Start Given information
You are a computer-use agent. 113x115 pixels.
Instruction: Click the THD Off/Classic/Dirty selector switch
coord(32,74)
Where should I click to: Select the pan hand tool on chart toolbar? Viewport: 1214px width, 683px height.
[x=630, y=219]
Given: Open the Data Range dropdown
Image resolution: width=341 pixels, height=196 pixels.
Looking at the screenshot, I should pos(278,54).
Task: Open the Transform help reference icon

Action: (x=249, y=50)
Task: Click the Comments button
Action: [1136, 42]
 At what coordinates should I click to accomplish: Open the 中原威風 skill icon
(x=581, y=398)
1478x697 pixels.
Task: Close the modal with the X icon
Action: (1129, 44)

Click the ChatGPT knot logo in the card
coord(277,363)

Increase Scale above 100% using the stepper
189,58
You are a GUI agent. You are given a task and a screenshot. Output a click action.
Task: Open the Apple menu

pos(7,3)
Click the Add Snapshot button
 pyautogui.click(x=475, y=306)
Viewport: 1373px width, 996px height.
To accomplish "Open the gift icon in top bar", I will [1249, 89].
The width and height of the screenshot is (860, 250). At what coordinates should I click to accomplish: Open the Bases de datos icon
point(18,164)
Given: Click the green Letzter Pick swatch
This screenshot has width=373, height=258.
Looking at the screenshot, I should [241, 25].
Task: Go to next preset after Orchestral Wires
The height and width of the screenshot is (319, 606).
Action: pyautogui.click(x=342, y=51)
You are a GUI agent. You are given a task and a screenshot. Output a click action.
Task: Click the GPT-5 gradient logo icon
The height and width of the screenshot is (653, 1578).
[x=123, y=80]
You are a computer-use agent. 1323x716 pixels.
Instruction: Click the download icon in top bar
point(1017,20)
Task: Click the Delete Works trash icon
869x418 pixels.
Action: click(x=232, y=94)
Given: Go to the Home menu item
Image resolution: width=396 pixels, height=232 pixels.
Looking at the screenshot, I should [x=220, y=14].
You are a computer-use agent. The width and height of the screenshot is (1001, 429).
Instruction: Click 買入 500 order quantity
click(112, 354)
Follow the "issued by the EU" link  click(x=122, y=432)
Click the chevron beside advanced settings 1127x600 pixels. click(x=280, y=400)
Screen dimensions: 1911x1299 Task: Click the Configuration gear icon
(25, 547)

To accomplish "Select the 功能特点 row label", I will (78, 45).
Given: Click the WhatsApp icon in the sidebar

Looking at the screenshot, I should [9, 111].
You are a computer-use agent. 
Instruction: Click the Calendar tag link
End Given information
Write out all of the material above word for word, keeping every line unchanged.

-- Right answer --
You are a computer-use agent. 113x115 pixels.
Instruction: Click the THD Off/Classic/Dirty selector switch
coord(32,74)
Where should I click to: Select the pan hand tool on chart toolbar? Viewport: 1214px width, 683px height.
[x=630, y=219]
Given: Open the Data Range dropdown
Image resolution: width=341 pixels, height=196 pixels.
Looking at the screenshot, I should pos(278,54).
Task: Open the Transform help reference icon

Action: (x=249, y=50)
Task: Click the Comments button
Action: [1136, 42]
 At what coordinates should I click to accomplish: Open the 中原威風 skill icon
(x=581, y=398)
1478x697 pixels.
Task: Close the modal with the X icon
Action: (1129, 44)

Click the ChatGPT knot logo in the card
coord(277,363)

Increase Scale above 100% using the stepper
189,58
You are a GUI agent. You are given a task and a screenshot. Output a click action.
Task: Open the Apple menu

pos(7,3)
Click the Add Snapshot button
 pyautogui.click(x=475, y=306)
Viewport: 1373px width, 996px height.
To accomplish "Open the gift icon in top bar", I will [1249, 89].
The width and height of the screenshot is (860, 250). At what coordinates should I click to accomplish: Open the Bases de datos icon
point(18,164)
Given: Click the green Letzter Pick swatch
This screenshot has width=373, height=258.
Looking at the screenshot, I should [241, 25].
Task: Go to next preset after Orchestral Wires
The height and width of the screenshot is (319, 606).
Action: pyautogui.click(x=342, y=51)
You are a GUI agent. You are given a task and a screenshot. Output a click action.
Task: Click the GPT-5 gradient logo icon
The height and width of the screenshot is (653, 1578).
[x=123, y=80]
You are a computer-use agent. 1323x716 pixels.
Instruction: Click the download icon in top bar
point(1017,20)
Task: Click the Delete Works trash icon
869x418 pixels.
Action: click(x=232, y=94)
Given: Go to the Home menu item
Image resolution: width=396 pixels, height=232 pixels.
Looking at the screenshot, I should [x=220, y=14].
You are a computer-use agent. The width and height of the screenshot is (1001, 429).
Instruction: Click 買入 500 order quantity
click(112, 354)
Follow the "issued by the EU" link  click(x=122, y=432)
Click the chevron beside advanced settings 1127x600 pixels. click(x=280, y=400)
Screen dimensions: 1911x1299 Task: Click the Configuration gear icon
(25, 547)

To accomplish "Select the 功能特点 row label", I will (78, 45).
Given: Click the WhatsApp icon in the sidebar

Looking at the screenshot, I should [9, 111].
You are a computer-use agent. 
Instruction: Click the Calendar tag link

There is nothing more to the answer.